The underlying motivation for any of these reasons, of course, is some sense of moral duty. McKibben uses the language of ethics freely. The tagline for his national divestment movement recounts that “If it’s wrong to wreck the climate, then it’s wrong to profit from the wreckage.” Environmentalism rides on some sense of personal purity. One oughtn’t use disposable dishes, trash recyclables, drive or fly too much, do anything else that emits too much carbon. Nor should one let one’s money support companies that do.

Hamilton’s initial “Go Fossil Free” petition used the word “unconscionable” to describe “investments that will condemn the planet to climate disaster,” but its more recent proposal tried to shy away from the language of “oughts.” The manifesto signed by students, faculty, and staff assures readers that

Divestment is not about trying to ‘wash our hands’ of fossil fuel use or about morally condemning those who use or market fossil fuels. We understand that Hamilton College is entangled in the fossil fuel economy and that divestment will not, by itself, put an end to that involvement. 
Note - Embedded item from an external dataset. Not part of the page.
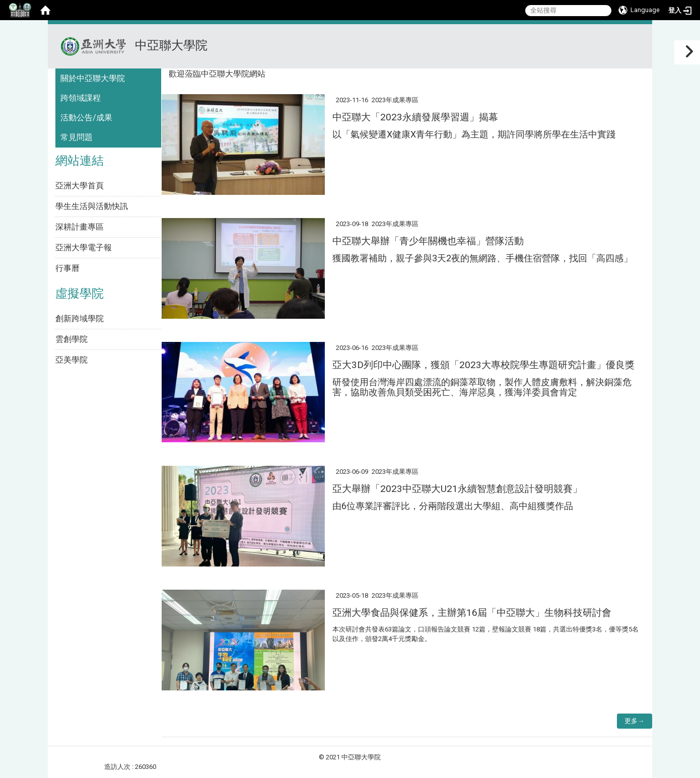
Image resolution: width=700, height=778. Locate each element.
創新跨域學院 (80, 318)
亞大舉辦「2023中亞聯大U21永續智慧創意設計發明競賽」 (457, 488)
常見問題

But that’s a smokescreen that obscures the heart of divestment. Perhaps it’s the obligatory anti-ethics line meant to assuage the proponents of relativism that choke campus discourse in the name of tolerance. But why else attempt a tactic that inflicts serious financial wounds, does nothing to decrease carbon emissions, and leaves emitters’ social credibility largely intact? 

Global Warming

Global warming, supported by a supposed “consensus” of scientist testimony rather than a body of scientific data, lends divestment a tone of moral superiority. One oughtn’t lollygag while the world is going to pieces. It also adds an air of urgency. One never knows when it’s too late and we’ve reached the point of no return.  

Hamilton’s students cited the threat of the global warming as a key reason for their campaign. They devoted an entire section of their December proposal to the environmental context and cite a 0.8 degrees Celsius temperature increase described in Science. They worried about the ways climate change would “negatively and significantly alter primary production, resource abundance, weather patterns, sea levels, migration patterns, ecosystems, food chains, biodiversity and other factors.” But at the end of the section titled “environmental necessity,” they noted that “the campaign for fossil fuel divestment will not solve the climate problem.” Instead, “it is a key starting point.” In other words, divestment is a lot of useless but highly-visible hand-wringing assuaging the conscience but accomplishing virtually nothing.  


Divestment struck its most forceful, ambitious blow and slunk away injured and unlikely to seriously threaten higher education again. Henry Bedford, chair of the investments committee who signed the letter announcing Hamilton’s “disinclination” to divest, expressed skepticism that divestment would work and optimism that shareholder advocacy from within energy companies might prove more effective. He also noted the prima facie hypocrisy of divesting from all fossil fuel energy companies on principle but driving cars and flying in planes in practice. But the “fundamental question,” he said, “has to do with our responsibility to steward funds entrusted to us in support of the College’s mission, which is education….We believe it would be a violation of trust to shape our  investment strategies to achieve ends other than academic.”

Bravo to Mr. Bedford. For once, political ends take second seat.

And if divestment can’t win at Hamilton, where can it win? Sustainability: Appomattox waiting to happen.